Two water charge protestors denied they had committed any offences during a protest against the installation of Irish Water meters at a housing estate in Cork last August, but they were both convicted and fined.
Brian Gould, aged 65, of 14 Barry’s Place, Cathedral Road, Gurranabraher, Cork, was fined €1,000 on each of two charges of impeding or obstructing Irish Water staff or their representatives from carrying out their work, contrary to section 12 of the Water Services Act of 2007.
Judge Olann Kelleher imposed fines totalling €2,000 in Gould’s case after noting he had previous convictions arising out of other actions during protests.
Barbara Flood, 41, from Parknamore, Ballincollig, Co Cork, also denied committing any offence during the protest. Judge Kelleher convicted her of committing a similar offence and fined her €250 on the basis she had no previous convictions.
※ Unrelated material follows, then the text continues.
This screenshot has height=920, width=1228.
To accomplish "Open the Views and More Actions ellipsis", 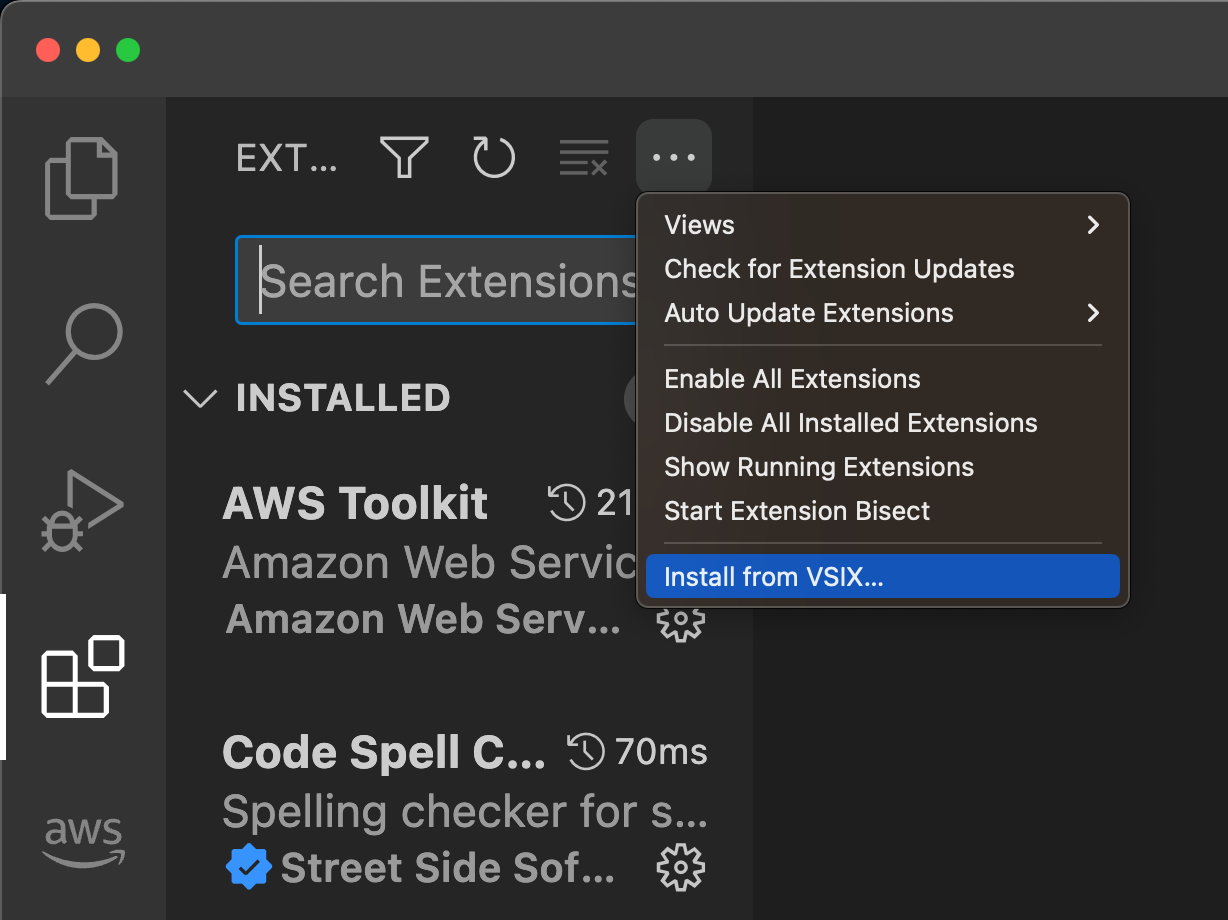I will point(673,157).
Neither defendant lived in the area where the offences were committed, namely at estates at Ard Cashell, Watergrasshill, in August.
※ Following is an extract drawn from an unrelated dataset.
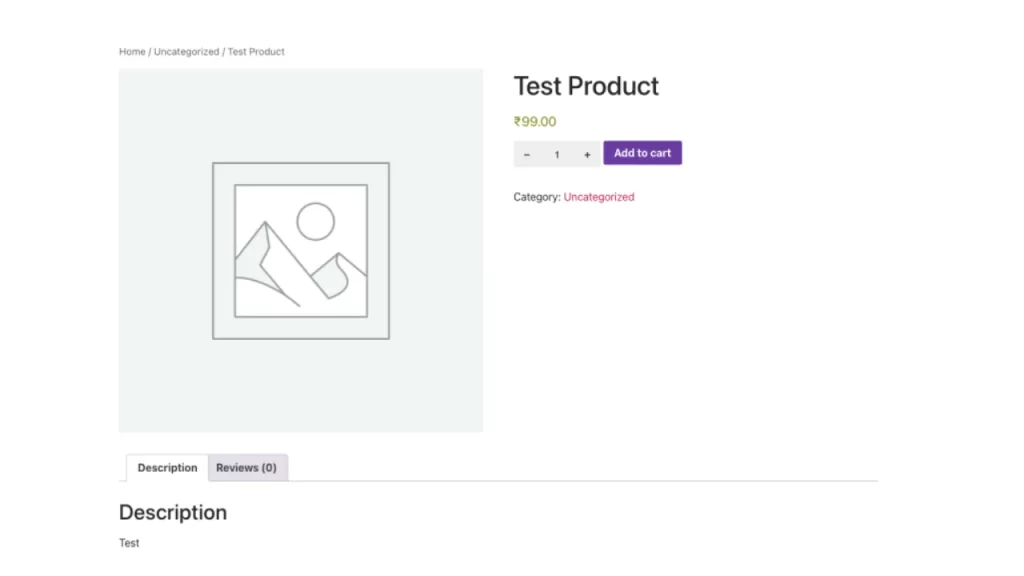
Task: Click the Test Product title heading
Action: point(586,86)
During his evidence, Mr Gould said: “I don’t like the distinction made between residents and protesters; we were there as a community, whether we live in the community or not.”
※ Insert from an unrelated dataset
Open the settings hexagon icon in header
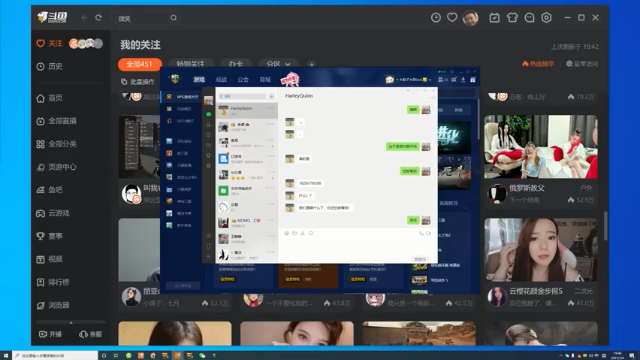Screen dimensions: 640x360 (x=546, y=18)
Inspector Adrian Gamble said the evidence from Irish Water workers and gardaí present was that staff had been intimidated. Mr Gould denied this and said: “People were joking and laughing, there was no one being intimidated. If anyone was being intimidated, it was the residents by the presence of gardaí.”
Mr Gould also rejected the specific allegation he kicked a screwdriver out of a workman’s hand when he was about to carry out work.
On another occasion, where it was alleged he grabbed a three-foot steel T-bar from someone’s hand, he said he took a bar that passed near his eye and handed it to Garda sergeant Edward Geary at the moment the officer was taking it from him.
As for getting in the way of workers by standing over the areas where they were working, he said: “I was entitled to stand there. I don’t think I should be arrested for standing on a public highway.”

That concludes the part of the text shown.